Sąd Najwyższy po rozpatrzeniu skargi skierował sprawę ponownie do drugiej instancji. W środę PMPG Polskie Media poinformowała, że Sąd Apelacyjny drugi raz uznał argumentację pozywających, nakazując Tomaszowi Lisowi i wydawcy naTemat.pl publikację przeprosin.

- Tomasz Lis nie wykonał prawomocnego wyroku. Teraz przegrał ponownie. Spodziewamy się, że ponownie będzie grał na zwłokę, stawiając się ponad prawem, uznając, że jego, jako wybitnego dziennikarza, wyroki sądów nie dotyczą - stwierdza Michał M. Lisiecki.

Lis zapowiada, że jeszcze raz zostanie złożony wniosek o kasację. - W momencie obalenia komunizmu pan Lisiecki miał chyba 15 lat, więc oczywiste jest, że nie sugerowałem, iż był cinkciarzem, ale użyłem słowa "cinkciarski" jako synonimu "cwaniacki" i "w złym stylu" - komentuje dziennikarz dla portalu Wirtualnemedia.pl.

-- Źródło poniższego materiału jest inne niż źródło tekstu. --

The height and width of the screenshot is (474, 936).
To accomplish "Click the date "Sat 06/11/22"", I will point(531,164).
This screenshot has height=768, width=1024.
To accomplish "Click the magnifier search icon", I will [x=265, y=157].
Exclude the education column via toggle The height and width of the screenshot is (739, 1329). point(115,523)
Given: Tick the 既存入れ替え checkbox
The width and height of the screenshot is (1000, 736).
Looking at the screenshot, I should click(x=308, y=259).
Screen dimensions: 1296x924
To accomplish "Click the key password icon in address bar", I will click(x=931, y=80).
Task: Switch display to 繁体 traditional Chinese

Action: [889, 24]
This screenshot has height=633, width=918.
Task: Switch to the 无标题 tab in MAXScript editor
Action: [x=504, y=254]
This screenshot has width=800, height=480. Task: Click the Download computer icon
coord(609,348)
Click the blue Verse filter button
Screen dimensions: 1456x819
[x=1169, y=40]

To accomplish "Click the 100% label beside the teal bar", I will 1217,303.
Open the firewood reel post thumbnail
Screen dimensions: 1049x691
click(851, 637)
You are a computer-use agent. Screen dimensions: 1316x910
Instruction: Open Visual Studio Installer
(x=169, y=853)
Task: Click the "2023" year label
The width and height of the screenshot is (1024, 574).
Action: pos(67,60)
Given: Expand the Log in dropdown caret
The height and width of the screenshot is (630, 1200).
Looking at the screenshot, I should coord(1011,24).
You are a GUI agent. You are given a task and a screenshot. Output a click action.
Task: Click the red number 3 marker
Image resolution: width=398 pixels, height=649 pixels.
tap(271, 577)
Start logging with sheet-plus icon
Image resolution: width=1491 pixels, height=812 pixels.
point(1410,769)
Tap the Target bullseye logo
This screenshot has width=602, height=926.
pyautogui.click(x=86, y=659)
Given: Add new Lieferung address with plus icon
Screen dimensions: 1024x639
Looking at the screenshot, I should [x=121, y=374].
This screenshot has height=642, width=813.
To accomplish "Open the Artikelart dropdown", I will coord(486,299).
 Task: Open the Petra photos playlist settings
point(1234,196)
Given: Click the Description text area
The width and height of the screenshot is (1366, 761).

Lis w latach 2010-2012 był redaktorem naczelnym należącego do PMPG Polskie Media tygodnika „Wprost”. Na początku 2012 roku został zwolniony, niedługo potem razem z grupą dziennikarzy „Wprost” przeszedł do „Newsweek Polska”.

Jesienią 2012 roku wydawca „Newsweeka” Ringier Axel Spriger Polska i Lis pozwali PMPG i „Wprost”, zarzucając tygodnikowi skopiowanie akcji społecznej „Newsweeka” podkreślającej dumę z Polski. Natomiast w maju 2014 roku wydawca „Wprost” pozwał RASP i Lisa za skopiowanie przez dziennikarza i jego współpracowników w „Newsweeku” formatu i linii redakcyjnej „Wprost”.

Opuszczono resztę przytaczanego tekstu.